In one recording, from the summer of 2020, Greene threatened to have a county commissioner who voted against a budget request arrested, David wrote.
Giles “Buddy” Byrd was subsequently arrested on felony charges, which a prosecutor later dropped after determining there was insufficient evidence. It was one of two allegedly malicious arrests described in David’s filing.
In the same call, recorded by then-county commissioner Edwin Russ, Greene threatened to summon OSHA, implying that an inspection from safety inspectors would lead to fines.
“They gonna spend some money I promise you,” Greene said in the recording, according to the petition. “When OSHA says that building is uninhabitable…and I got the stuff to do it with.”
To get to their next meeting, county commissioners would have to walk past a long line of uniformed deputies.
“This was another instance I felt was manufactured by Greene for the purpose of intimidating commissioners into voting in line with his requests,” Russ wrote in an affidavit.
Other recorded phone calls relate to a sexual relationship Greene allegedly had with a detective on his staff.
During one sexual encounter, the detective, Samanatha Hickman, kicked out the window of Greene’s county-issued Dodge Durango, according to an affidavit signed by a former deputy who worked closely with Hickman and recorded two of their phone calls.
Hickman told the former deputy, Victor Jacobs, that the she and Greene also had sex in his office, at a local shooting range and at his home in South Carolina, the affidavit states. Hickman became pregnant, Jacobs wrote. He later ran for sheriff in the Democratic primary.
David argued in the petition that the sexual relationship could cause widespread harm.
“Such a relationship may be the product of subtle or not-so-subtle coercion, may lead to favoritism for the subordinate, may undermine other employees’ morale, may undermine the organization’s reputation for fairness, may lead to retaliation suits, may embarrass the entity in public, and may, in other ways, impair the effective, non-biased functioning of the organization,” he wrote.
Greene’s supervision of employees came under additional scrutiny.
Deputies working in the jail failed to follow state procedures, and one incarcerated man was left with a serious brain injury after four others held in the jail beat him, David wrote.
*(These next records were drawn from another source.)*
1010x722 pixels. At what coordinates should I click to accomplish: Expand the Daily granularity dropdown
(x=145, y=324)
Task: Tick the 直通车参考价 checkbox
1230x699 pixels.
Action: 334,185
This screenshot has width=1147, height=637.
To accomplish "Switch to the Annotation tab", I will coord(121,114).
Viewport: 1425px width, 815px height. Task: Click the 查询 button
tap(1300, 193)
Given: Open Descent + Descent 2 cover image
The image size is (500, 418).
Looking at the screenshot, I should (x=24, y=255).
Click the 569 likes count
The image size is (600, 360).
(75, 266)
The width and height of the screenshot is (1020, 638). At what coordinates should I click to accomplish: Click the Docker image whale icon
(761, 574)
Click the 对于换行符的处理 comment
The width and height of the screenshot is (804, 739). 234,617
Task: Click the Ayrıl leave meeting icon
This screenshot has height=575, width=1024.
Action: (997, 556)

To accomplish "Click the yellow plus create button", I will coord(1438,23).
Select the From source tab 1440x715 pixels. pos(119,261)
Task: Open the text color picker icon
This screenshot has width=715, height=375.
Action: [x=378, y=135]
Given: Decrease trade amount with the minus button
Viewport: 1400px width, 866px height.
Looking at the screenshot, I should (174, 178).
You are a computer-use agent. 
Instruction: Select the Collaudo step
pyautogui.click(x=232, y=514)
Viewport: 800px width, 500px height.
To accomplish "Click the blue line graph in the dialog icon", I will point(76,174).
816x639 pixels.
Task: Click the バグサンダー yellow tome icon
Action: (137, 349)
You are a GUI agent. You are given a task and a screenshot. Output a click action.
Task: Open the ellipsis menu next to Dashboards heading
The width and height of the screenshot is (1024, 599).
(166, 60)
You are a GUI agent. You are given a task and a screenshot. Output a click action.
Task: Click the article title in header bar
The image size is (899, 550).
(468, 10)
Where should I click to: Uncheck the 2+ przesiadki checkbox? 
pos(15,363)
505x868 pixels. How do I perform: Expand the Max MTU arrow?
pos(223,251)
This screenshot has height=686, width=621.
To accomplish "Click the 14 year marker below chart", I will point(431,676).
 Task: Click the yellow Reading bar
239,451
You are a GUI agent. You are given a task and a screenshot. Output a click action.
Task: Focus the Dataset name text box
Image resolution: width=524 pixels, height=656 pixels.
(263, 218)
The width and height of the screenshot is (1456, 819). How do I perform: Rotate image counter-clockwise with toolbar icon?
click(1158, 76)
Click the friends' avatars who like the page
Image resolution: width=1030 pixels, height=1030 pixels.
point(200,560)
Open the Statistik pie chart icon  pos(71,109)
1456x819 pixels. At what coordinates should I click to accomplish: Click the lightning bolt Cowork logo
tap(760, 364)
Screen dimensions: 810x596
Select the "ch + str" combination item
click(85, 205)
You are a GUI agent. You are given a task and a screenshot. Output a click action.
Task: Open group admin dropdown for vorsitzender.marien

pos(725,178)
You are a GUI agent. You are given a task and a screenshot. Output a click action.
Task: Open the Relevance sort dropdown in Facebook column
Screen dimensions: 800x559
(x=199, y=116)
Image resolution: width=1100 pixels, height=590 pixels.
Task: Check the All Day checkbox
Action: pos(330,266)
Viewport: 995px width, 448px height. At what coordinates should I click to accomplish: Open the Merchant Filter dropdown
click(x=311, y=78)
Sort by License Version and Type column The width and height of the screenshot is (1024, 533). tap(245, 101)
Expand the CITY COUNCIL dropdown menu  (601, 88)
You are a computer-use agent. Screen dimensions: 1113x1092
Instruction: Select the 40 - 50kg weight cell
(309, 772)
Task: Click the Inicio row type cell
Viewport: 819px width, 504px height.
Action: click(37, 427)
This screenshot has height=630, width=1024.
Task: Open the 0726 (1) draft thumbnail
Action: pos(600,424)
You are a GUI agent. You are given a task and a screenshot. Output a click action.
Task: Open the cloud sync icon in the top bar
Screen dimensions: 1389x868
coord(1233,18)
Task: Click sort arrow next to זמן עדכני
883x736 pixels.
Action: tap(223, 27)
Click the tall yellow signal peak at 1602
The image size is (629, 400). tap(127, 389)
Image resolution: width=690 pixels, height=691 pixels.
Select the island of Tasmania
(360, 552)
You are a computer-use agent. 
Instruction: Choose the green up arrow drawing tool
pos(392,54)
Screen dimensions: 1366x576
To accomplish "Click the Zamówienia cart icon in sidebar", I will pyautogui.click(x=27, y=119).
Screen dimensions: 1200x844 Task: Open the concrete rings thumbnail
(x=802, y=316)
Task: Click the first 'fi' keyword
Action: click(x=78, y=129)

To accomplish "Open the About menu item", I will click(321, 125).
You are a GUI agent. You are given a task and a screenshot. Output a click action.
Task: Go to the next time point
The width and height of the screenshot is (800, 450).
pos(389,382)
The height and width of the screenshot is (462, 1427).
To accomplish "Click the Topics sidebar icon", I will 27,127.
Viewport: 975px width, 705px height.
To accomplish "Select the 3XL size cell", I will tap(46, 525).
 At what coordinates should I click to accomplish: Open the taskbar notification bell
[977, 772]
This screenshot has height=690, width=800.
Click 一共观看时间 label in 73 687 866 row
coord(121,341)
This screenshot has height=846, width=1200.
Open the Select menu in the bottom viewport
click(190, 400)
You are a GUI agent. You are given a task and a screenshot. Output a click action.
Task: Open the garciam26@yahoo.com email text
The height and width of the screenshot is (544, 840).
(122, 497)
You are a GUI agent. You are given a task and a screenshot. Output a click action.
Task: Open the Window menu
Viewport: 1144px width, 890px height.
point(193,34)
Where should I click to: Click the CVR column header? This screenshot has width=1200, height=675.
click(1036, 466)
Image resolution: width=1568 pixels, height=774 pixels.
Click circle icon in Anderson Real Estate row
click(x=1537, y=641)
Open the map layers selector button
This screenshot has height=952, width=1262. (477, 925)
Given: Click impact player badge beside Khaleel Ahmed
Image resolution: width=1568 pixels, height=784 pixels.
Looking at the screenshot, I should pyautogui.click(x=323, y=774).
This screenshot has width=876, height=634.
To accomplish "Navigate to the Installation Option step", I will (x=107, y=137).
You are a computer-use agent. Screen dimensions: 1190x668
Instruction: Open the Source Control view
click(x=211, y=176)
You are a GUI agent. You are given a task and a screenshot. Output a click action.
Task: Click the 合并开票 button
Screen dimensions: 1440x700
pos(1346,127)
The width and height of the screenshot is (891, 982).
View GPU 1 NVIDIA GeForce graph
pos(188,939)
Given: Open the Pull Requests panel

Video shows that about 20 minutes passed before jail staff responded to the assault, according to the petition.
“A diverse cross-section of citizens from Columbus County have presented clear and convincing evidence that Defendant has engaged in long term and widespread conduct that evinces a pattern of racial discrimination, vindictiveness toward perceived political opponents, and maladministration in office,” David wrote.
Greene is seeking re-election this year and he continues to campaign. He faces Jason Soles, a former deputy in his office who is running as a Democrat. It was Soles who made Greene’s recorded comments about Black deputies public.